# READING TEXT:
The agile implementation team should select the criteria used to measure the effectiveness and efficiency of the testing process. They should select what they believe are reasonable measurement criteria for both efficiency and effectiveness. These can be taken from the criteria examples described in this step or from criteria agreed on by the agile implementation team. They should document the criteria selected.

The measurement criteria should be recorded on Work Paper 24-6 and should include the following:

• Criteria name

• Description

• Efficiency

• Effectiveness

• Rank

Table 24-6. Criteria Recommended to Measure Software Testing Effectiveness and Efficiency

		Measuring
Criteria	Description	Efficiency	Effectiveness	Rank

After the agile implementation team has agreed on the criteria used to measure test efficiency and effectiveness, they need to rank those criteria. The ranking should be a two-part process:

1. Rank the criteria high, medium, or low. (Those ranked high are the best criteria for measurement.)

# TASK BRIEF:
In the text on testing measurement criteria, what does ranking a criterion "high" signify in the first part of the ranking process? The listing isn't needed here.

# INFORMATION PROVIDED:
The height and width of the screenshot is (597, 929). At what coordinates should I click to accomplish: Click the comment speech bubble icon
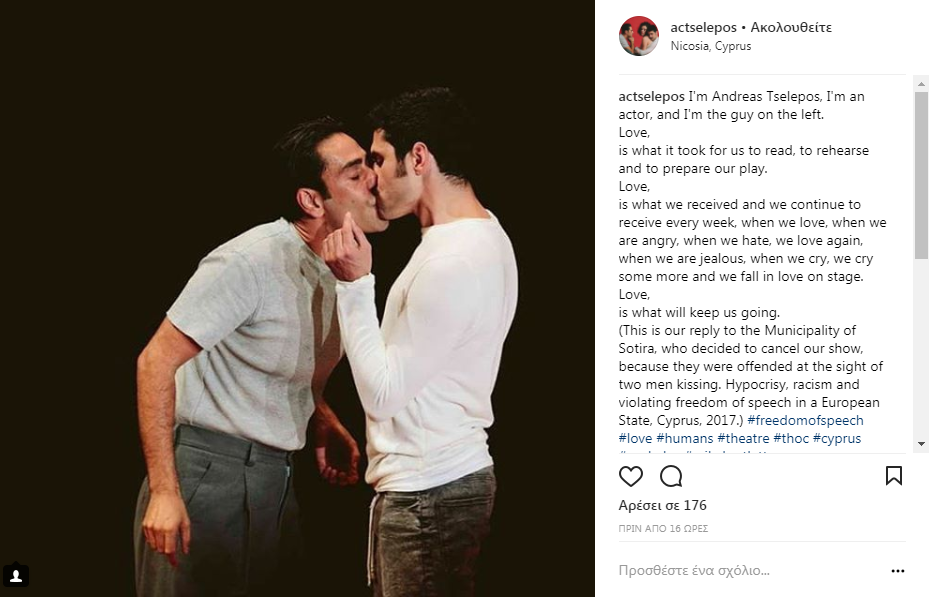671,476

# ANSWER TO THIS TASK:
A high rank marks a criterion as one of the best criteria for measurement. The team assigns these ranks after it has agreed on the criteria for measuring test efficiency and effectiveness.